I wish I had been more aware of the rest of the family’s attachment to the car. We needed to get rid of it, regardless, but I regret not realizing that I needed to prepare the kids for it. Next time we sell a car, I’ll approach it as if we’re putting a dog to sleep. Maybe that way I’ll act with enough sensitivity.

Posted in family | 7 Comments

XyliChew Mints

A big box of mints arrived at my doorstep last week. But they weren’t just ordinary mints. No, they were XyliChew Mints with 100% Xylitol! I’ve been a big fan of XyliChew and its dusty purple cousin Ricochet for a couple years now, but their great taste is only one small reason for my affection.

The thing I like most about XyliChew is its marketing. First of all, the name is brilliant because the mints aren’t chewy at all (nor are they xyley). Next, they claim that the mints are “100% Xylotol” in the upper left corner on the front of the package, while on the back in fine print the ingredients are listed as “Xylitol, Gum Arabic, Magnesium Stearate, Natural Flavor, Carnauba Wax, Beeswax.” Maybe they’re just giving 110 percent.

My favorite example of marketing sleight of hand has to be the “DOUBLE BONUS: ORIGINAL FORMULA. MORE MINTS.” Fine. I can see how getting more mints would be a bonus. But how in the world can anyone claim that not changing something is a bonus? It’s like saying, “Hey, everyone, we’re going to pay you the same this year as we did last year. Bonus!”

Did I mention they’re made in Finland? Triple Bonus!

XyliChew Mints

Posted in miscellany | 1 Comment

Paper Airplanes

Last Sunday at one in the afternoon, a local Grand Rapids guy named Rob Bliss and a handful of friends started to dump paper airplanes off of downtown buildings. By the time they finished, one hundred thousand planes had descended on the nearly 20,000 people crowding the streets below. While the planes were raining down, loudspeakers blared a refrain from “Olsen Olsen,” a song by the Icelandic band Sigur Rós. Some of the people in the crowd hummed along; others played the tune on instruments that they had brought for the event.

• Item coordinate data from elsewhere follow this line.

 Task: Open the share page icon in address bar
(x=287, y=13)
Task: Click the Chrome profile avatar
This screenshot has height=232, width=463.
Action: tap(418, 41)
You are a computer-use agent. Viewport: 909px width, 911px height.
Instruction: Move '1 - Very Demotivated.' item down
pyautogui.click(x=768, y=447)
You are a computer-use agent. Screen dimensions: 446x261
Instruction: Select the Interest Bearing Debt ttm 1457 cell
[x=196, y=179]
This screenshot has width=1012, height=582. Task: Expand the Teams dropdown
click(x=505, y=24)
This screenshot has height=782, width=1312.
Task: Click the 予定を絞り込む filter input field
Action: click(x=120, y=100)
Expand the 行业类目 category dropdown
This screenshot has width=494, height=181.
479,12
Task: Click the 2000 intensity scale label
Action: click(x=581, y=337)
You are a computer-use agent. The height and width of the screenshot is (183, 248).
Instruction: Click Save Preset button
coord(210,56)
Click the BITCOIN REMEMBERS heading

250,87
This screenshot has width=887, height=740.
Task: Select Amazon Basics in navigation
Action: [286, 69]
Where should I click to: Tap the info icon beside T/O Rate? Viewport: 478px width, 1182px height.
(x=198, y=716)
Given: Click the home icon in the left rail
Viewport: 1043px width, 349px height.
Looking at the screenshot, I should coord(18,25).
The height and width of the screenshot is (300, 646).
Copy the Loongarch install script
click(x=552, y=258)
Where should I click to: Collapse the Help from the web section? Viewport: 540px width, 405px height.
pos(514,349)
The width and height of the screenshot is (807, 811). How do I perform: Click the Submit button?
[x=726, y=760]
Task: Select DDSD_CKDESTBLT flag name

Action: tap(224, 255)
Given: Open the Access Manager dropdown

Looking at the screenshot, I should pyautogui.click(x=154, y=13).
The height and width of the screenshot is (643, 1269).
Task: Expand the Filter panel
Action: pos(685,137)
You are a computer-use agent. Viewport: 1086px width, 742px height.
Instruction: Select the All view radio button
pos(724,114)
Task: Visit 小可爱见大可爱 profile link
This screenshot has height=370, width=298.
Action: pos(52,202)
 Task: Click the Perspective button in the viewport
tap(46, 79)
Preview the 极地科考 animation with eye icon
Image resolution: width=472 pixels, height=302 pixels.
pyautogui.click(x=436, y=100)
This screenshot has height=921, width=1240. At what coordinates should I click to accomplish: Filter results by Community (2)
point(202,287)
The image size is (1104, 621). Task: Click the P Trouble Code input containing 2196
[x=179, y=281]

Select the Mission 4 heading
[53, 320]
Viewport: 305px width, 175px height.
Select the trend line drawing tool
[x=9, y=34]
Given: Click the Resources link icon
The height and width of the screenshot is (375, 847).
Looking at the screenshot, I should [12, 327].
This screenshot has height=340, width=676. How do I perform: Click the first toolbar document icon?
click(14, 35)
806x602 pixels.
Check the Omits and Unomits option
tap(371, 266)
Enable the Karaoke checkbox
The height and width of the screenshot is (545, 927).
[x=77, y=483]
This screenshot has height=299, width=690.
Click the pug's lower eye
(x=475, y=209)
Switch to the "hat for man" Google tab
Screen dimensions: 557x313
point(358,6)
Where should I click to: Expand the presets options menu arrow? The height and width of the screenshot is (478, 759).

The plane launch was part of Grand Rapids ArtPrize, an “open art contest” offering nearly half a million dollars in prizes to the most popular entrants as determined by public vote. Sara, the kids, and I have been loving ArtPrize, discussing what we like and don’t like, what effect certain pieces have on us, and even how we should, or wish to, define art. The contest has provoked a lot of discussion among friends and neighbors, too. Some people seem almost offended by it, as if it demeans art in some way, while others are reveling in the “anything goes” nature of the competition.

There is a lot more I could say about both the paper-airplane stunt and ArtPrize in general, but I haven’t fully formulated my thoughts about them, so I’m going to hold off for now. Instead, I’ll leave you with a few pictures of downtown Grand Rapids last Sunday. Click on the thumbnails to get larger versions (without leaving the page).

Posted in friends and neighbors, photography | 3 Comments


I started writing this thing a month ago with some lame generalization about how kids behave radically differently from one minute to the next while they all pretty much look their age. But I couldn’t sustain the thought, and I’m not even sure I believe it, so I’m just going to relate a little anecdote about Ben and Sara that occurred earlier this summer.

apple corer

Ben eats an apple every night before bed. He never misses a night. Never. And who ends up cutting the apple for him? Sara. So one night, Sara told him that she was going to buy an apple corer and teach him how to use it.

Sara: Ben, I’m going to buy an apple corer so you can cut these things yourself. Do you know what that is?

Ben: What?

Sara: You know, an apple corer?

Ben: Yeah, I know an apple corer. I mean, I’m not best friends with it, but I’m “familiar” with it. [he actually did the air quotes.]

Sara: Oh, Ben. You’re such a wiseguy!

Ben: [still riffing] I also know the muffin man. Do you know the muffin man?

That’s often how conversations devolve in our household–with one person getting sillier and sillier until the other one gives up. Of course, I’m never the silly one.